Tuesday, November 27, 2012

Five Years


Five years ago today, our lives changed forever. In one moment, all that we had been was shattered. In that moment, a stranger laid her hand on my pregnant belly and told us that you were going to die. Tears in her eyes, her first words were not explanation or diagnosis. Just a whispered, “Poor, poor baby,” as life as we knew it came to an end.

And I remember in those early, agonizing days stumbling upon a small stack of photos. Some candid  wedding shots. One of daddy, laughing as always. And me, smiling in the sunshine. And I remember weeping for those two people, the people we once were. My heart hurt for them as they smiled back up at me. They had no idea what was to come.

And yet now, I think back on those two smiling faces, and I do not regret the path that lay ahead of them. I look back on the people that we once were, and I am so glad that you came to change us. Loving you, my Owen, transformed us. Loving you made us the people we were meant to be. You taught us more in your brief time on this earth than we could have hoped to learn in a thousand lifetimes. It is because you were different, my sweetheart, that we are different too.
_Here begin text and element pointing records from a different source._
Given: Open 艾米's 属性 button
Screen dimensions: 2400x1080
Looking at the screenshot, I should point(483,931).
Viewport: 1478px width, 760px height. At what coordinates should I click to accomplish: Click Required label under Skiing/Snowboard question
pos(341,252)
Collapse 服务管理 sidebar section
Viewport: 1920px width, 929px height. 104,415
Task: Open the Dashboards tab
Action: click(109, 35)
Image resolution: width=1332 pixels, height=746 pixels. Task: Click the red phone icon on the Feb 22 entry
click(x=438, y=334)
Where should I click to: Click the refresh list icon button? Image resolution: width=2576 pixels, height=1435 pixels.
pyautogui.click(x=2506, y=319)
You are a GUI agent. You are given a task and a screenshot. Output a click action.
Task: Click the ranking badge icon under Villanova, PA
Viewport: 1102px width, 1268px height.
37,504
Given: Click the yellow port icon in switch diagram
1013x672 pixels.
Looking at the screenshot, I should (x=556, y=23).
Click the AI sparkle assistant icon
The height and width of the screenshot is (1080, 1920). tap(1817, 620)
In the past five years, there has been more heartache and more joy than we could have fathomed living in a lifetime. More tears than any parent should ever have to cry. Losses beyond our comprehension. Five years. Four children. Two goodbyes. Four blessings. And a path more beautiful than any we could have chosen for ourselves. Each and every day, we thank God for this journey. Because the light is so much brighter when reflected through lingering tears. And the gifts that we’ve been given outweigh every fracture of our hearts.

Your daddy and I are so grateful, my sweet Owen. So grateful for YOU. And for the path that began that day five years ago, when our lives changed forever.